L'impact de cette révélation sur la dynamique interne des Oranje ne doit pas être sous-estimé. Le football est avant tout un sport de confiance et de psychologie. Un sélectionneur perçu comme un "second choix" peut éprouver des difficultés à asseoir son autorité et à insuffler une conviction inébranlable à son effectif. Xavi, dont le bilan au Barça fut mitigé – alternant des périodes de jeu brillant avec des éliminations prématurées en Ligue des Champions – arrive déjà sous un microscope. La KNVB a-t-elle miné sa position avant même le premier coup de sifflet ?
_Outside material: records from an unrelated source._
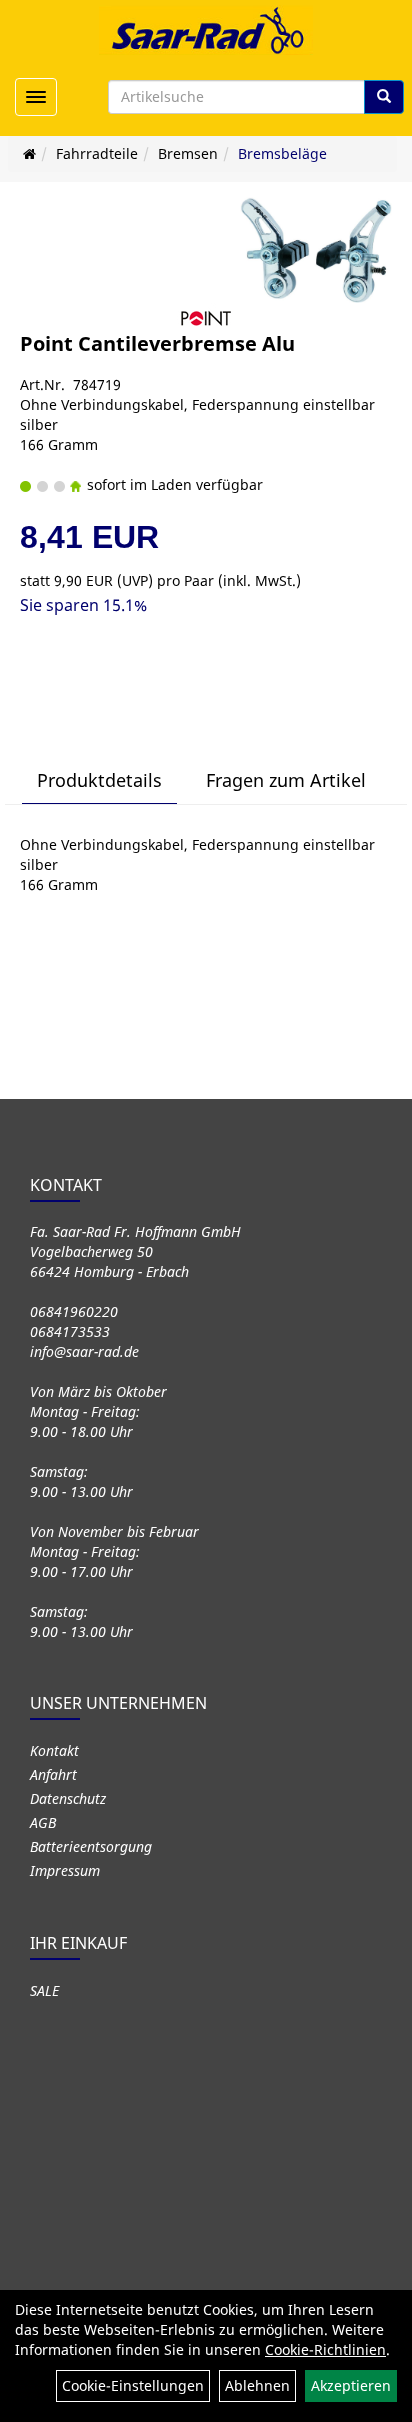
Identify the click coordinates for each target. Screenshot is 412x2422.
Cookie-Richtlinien (325, 2349)
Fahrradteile (97, 153)
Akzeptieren (351, 2385)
Historiquement, les Pays-Bas, une nation fière de son identité footballistique et de la "Dutch School", exigent non seulement des résultats mais aussi une adhésion totale à une philosophie de jeu. Si Xavi est un pur produit de cette école via Cruyff et Guardiola, le contexte de son arrivée pourrait créer une distance émotionnelle avec les joueurs et le public. Les attentes sont toujours élevées pour les Oranje, et cette entrée en matière délicate pourrait réduire la période de grâce habituellement accordée à un nouveau manager.